◆ SOURCE DOCUMENT:

■ ■ ■ ■

Akchakhan-Kala, or Akcha-khan Kala, also named after the locality Kazakly-Yatkan/ Kazakl'i-Yatkan, in modern Karakalpakstan, Uzbekistan, was an ancient fortress in Chorasmia built in the 4th/ 3rd century BCE and occupied until it was despoiled in the 2nd century CE. It is part of the "Fifty fortresses oasis" in modern-day Uzbekistan. The abandonment of Akchakhan-Kala was apparently followed by the establishment of the new capital of Toprak-Kala, 14 km to the northeast.

Excavations
Akcha-khan Kala has been the object of numerous excavations, still ongoing. A ceremonial complex with a hypostyle hall was discovered.

■ ■ ■ ■

[Collected data]
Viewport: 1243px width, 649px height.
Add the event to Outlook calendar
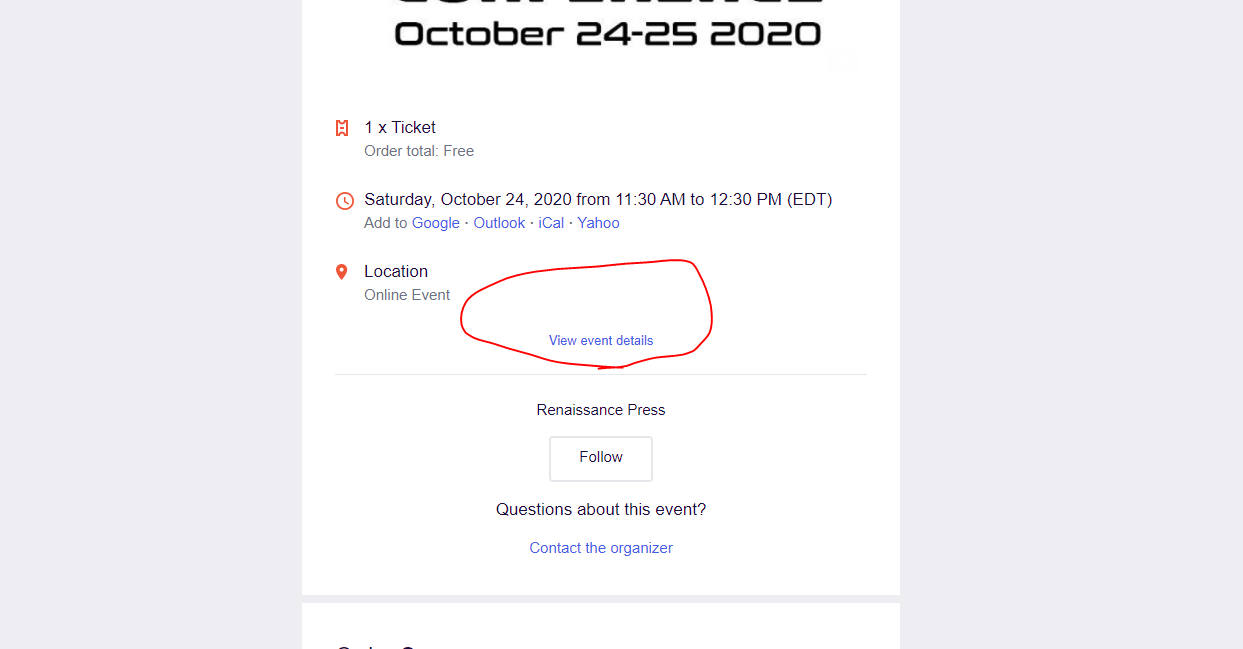click(499, 222)
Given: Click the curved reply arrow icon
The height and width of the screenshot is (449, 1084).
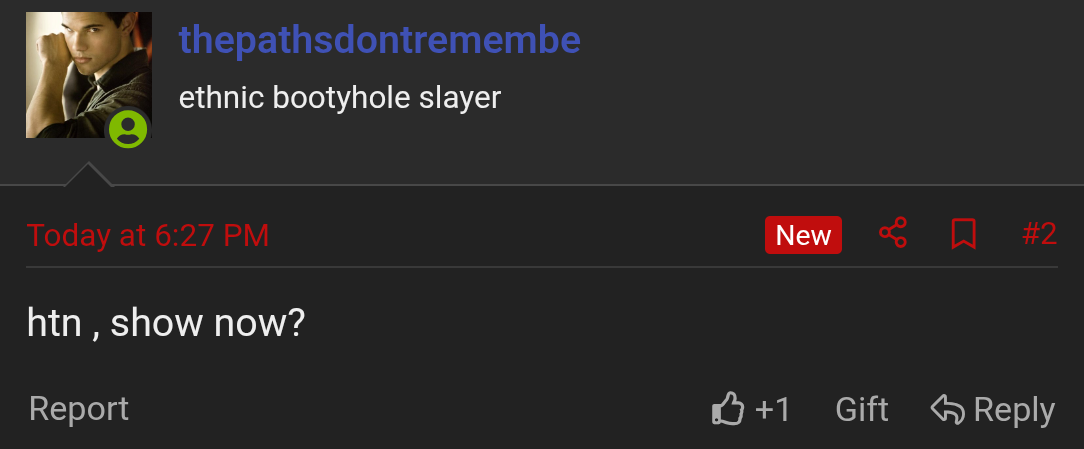Looking at the screenshot, I should point(947,409).
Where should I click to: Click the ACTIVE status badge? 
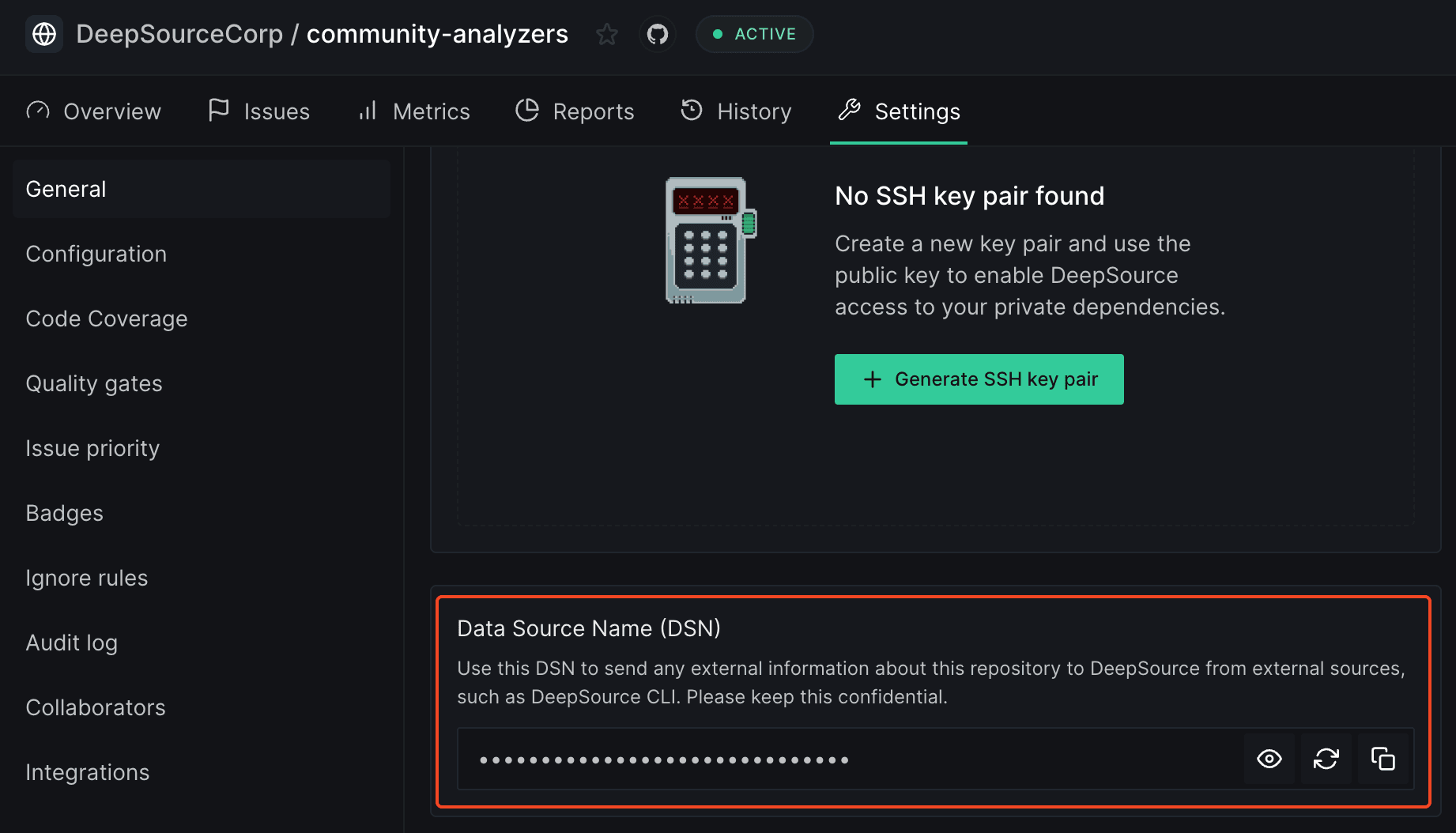[754, 34]
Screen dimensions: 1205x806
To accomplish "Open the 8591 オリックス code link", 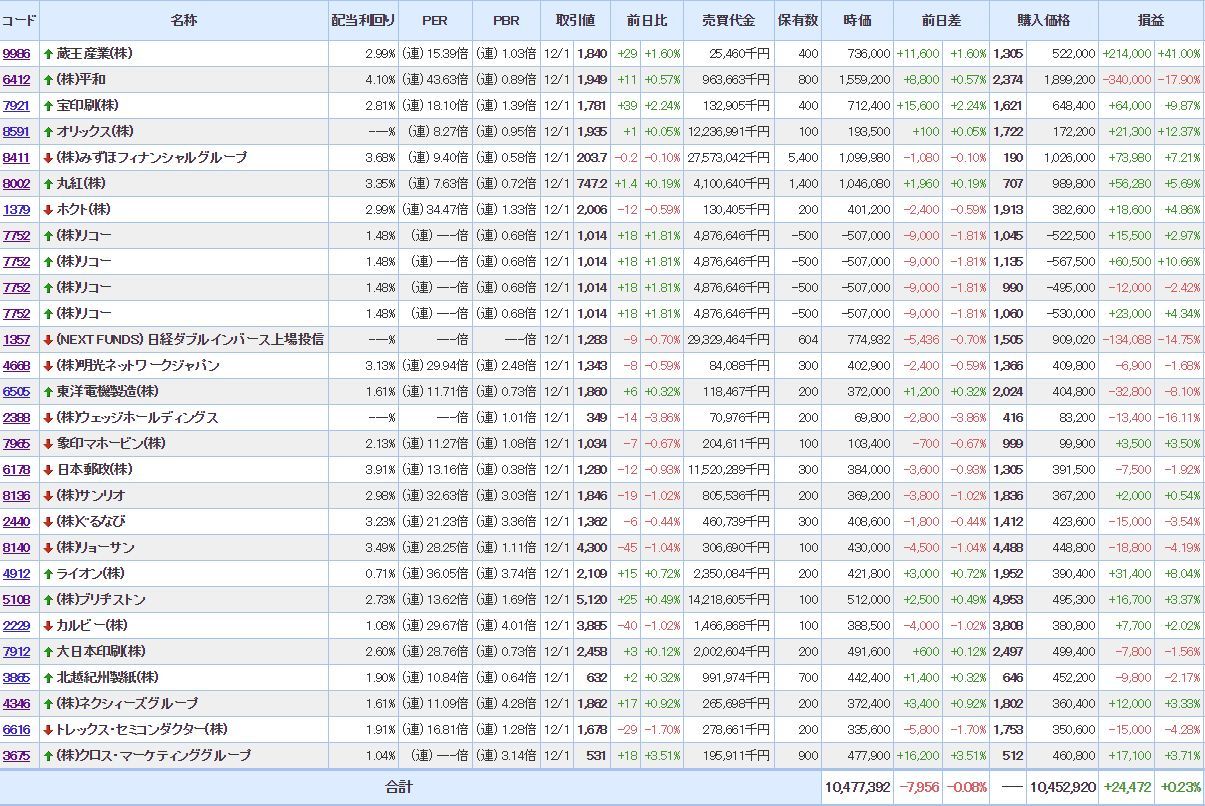I will 17,132.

■ ■ ■ ■

◆ TASK REQUIREMENTS:
Continue the passage on the ancient fortress of Akchakhan-Kala, picking up after its final sentence. The rows are not needed for this.

◆ OUTPUT BELOW:
Paintings
Many decorations have been found, belonging to the period from the 1st century BCE to the 2nd century CE: a large quantity of frescoes, unbaked-clay modelled sculptures including fragments of a Ketos in Hellenistic style, and a Zoroastrian fire altar with paintings of colossal Avestan gods. Parthian artistic influences have also been described.

References

External links
 Excavations of Kazakl'i-yatkan (Akchakhan-Kala)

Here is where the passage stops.